Yes you can absolutely wire them wherever you want and use whatever caps you want. If you go with the chiclet style (and film box for that matter) be weary that the higher voltage rating they are the fatter they will be. I stick to 100v and under for film caps and have no issues, but make sure they have a 5mm lead spacing.


----------



## Robert (May 3, 2020)

MightySmallElectrons said:


> When you buy the 3n3’s make sure they will fit in their place in the board. The box caps that I have are too fat to fit in between other components.



These should fit without any problem:  https://www.taydaelectronics.com/3-3nf-0-0033uf-100v-5-polyester-film-box-type-capacitor.html


----------



## CentaurusLv (May 3, 2020)

Robert said:


> These should fit without any problem:  https://www.taydaelectronics.com/3-3nf-0-0033uf-100v-5-polyester-film-box-type-capacitor.html


Yes, thank you. My cart is full of those things. Awesome.


----------



## CentaurusLv (May 3, 2020)

MightySmallElectrons said:


> When you buy the 3n3’s make sure they will fit in their place in the board. The box caps that I have are too fat to fit in between other components.


Cool. Thanks, i'll double check those.


----------



## Chuck D. Bones (May 3, 2020)

CentaurusLv said:


> So, instead of using PCB-mounted potentiometers, can i just 'wire' standard, non-right angle pots to the PCB so I can place them where ever I want?
> • If so, would it make sense to use ONE of the PCB-mounted pots, just to have a way to attach the PCB to the case, and then two other 'free-standing,' wired pots?
> • Is there anything I need to know about this?
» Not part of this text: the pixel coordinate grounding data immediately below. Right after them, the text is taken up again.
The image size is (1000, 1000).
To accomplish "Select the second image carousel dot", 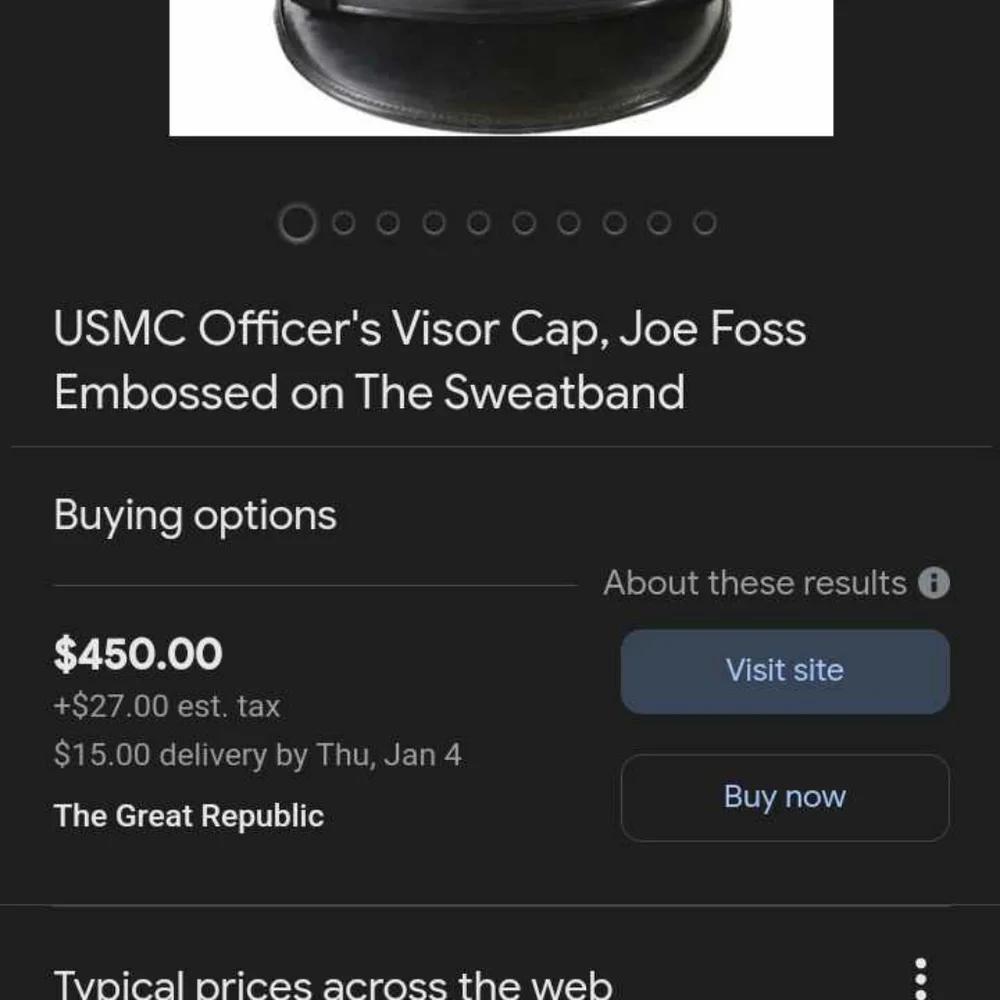I will [x=344, y=223].
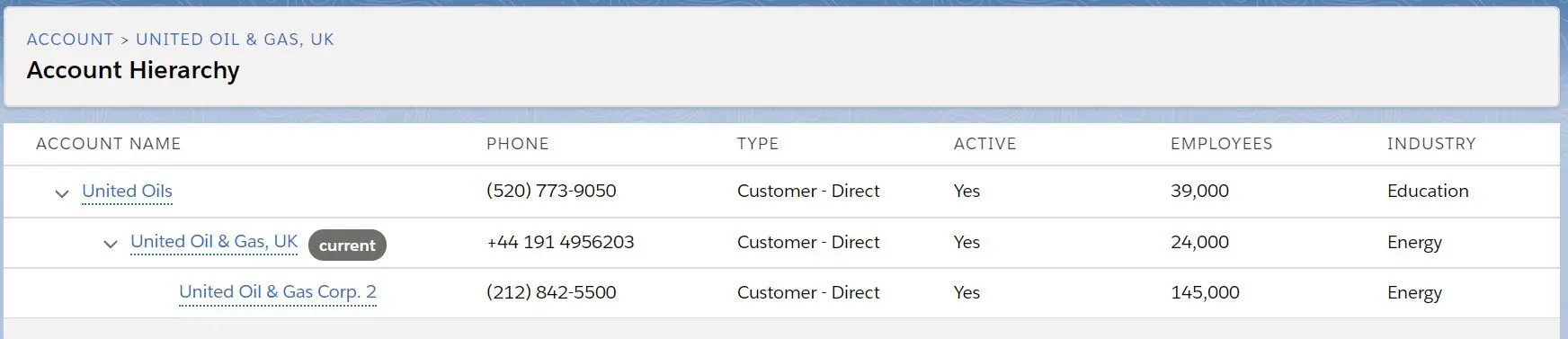Click the 145,000 employees cell
Screen dimensions: 1568x339
(x=1205, y=292)
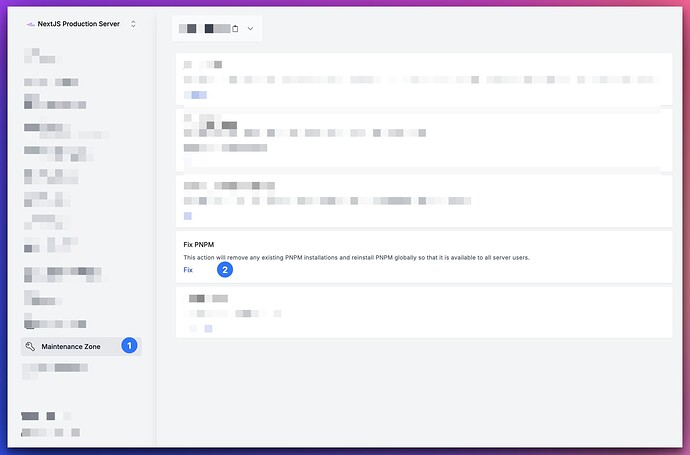Click the Fix PNPM description text
The height and width of the screenshot is (455, 690).
(x=356, y=257)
Seems straightforward, no?
> 
> For reference, this would be the INFORMANT, that i want in the larger case like the 'real' 1981 DRV.



Yes, you can do that and you will see numerous examples in both the Build Reports forum (people who did it well) and the Troubleshooting forum (people who may not have done it so well).  Using one or more PCB-mounted pots is a good way to support the board.  Using 22AWG or 24AWG solid wire from the other pots will also help support the board.  Keep the pot leads as short as possible and route them away from power, input, output and other pots to minimize stray coupling.  I recommend using different color wires to avoid mix-ups.  Because of where it is in the circuit, the DRIVE pot is the most sensitive to stray coupling.  Keep those leads very short or PC-mount that one.  From a mechanical standpoint, the CUT pot provides the best board support.  When we color outside the lines, we have to make compromises.  Make sure the pots have dust caps so if the board does touch them, it won't short out.  To help minimize wire length and facilitate assembly, insert the pot wires into the board from the solder side and solder them from the component side.  If you have a spare piece of sheet metal or plastic, drill pot holes in that following your drill template and use it as an assembly jig.  It's easier than soldering the pot leads with everything in the box and you can see what you're doing.

Now a question for the group: WTF does R13 do?


----------



## CentaurusLv (May 3, 2020)

Chuck D. Bones said:


> Yes, you can do that and you will see numerous examples in both the Build Reports forum (people who did it well) and the Troubleshooting forum (people who may not have done it so well).  Using one or more PCB-mounted pots is a good way to support the board.  Using 22AWG or 24AWG solid wire from the other pots will also help support the board.  Keep the pot leads as short as possible and route them away from power, input, output and other pots to minimize stray coupling.  I recommend using different color wires to avoid mix-ups.  Because of where it is in the circuit, the DRIVE pot is the most sensitive to stray coupling.  Keep those leads very short or PC-mount that one.  From a mechanical standpoint, the CUT pot provides the best board support.  When we color outside the lines, we have to make compromises.  Make sure the pots have dust caps so if the board does touch them, it won't short out.  To help minimize wire length and facilitate assembly, insert the pot wires into the board from the solder side and solder them from the component side.  If you have a spare piece of sheet metal or plastic, drill pot holes in that following your drill template and use it as an assembly jig.  It's easier than soldering the pot leads with everything in the box and you can see what you're doing.
> 
> Now a question for the group: WTF does R13 do?


Thank you so much, Mr. Bones.


----------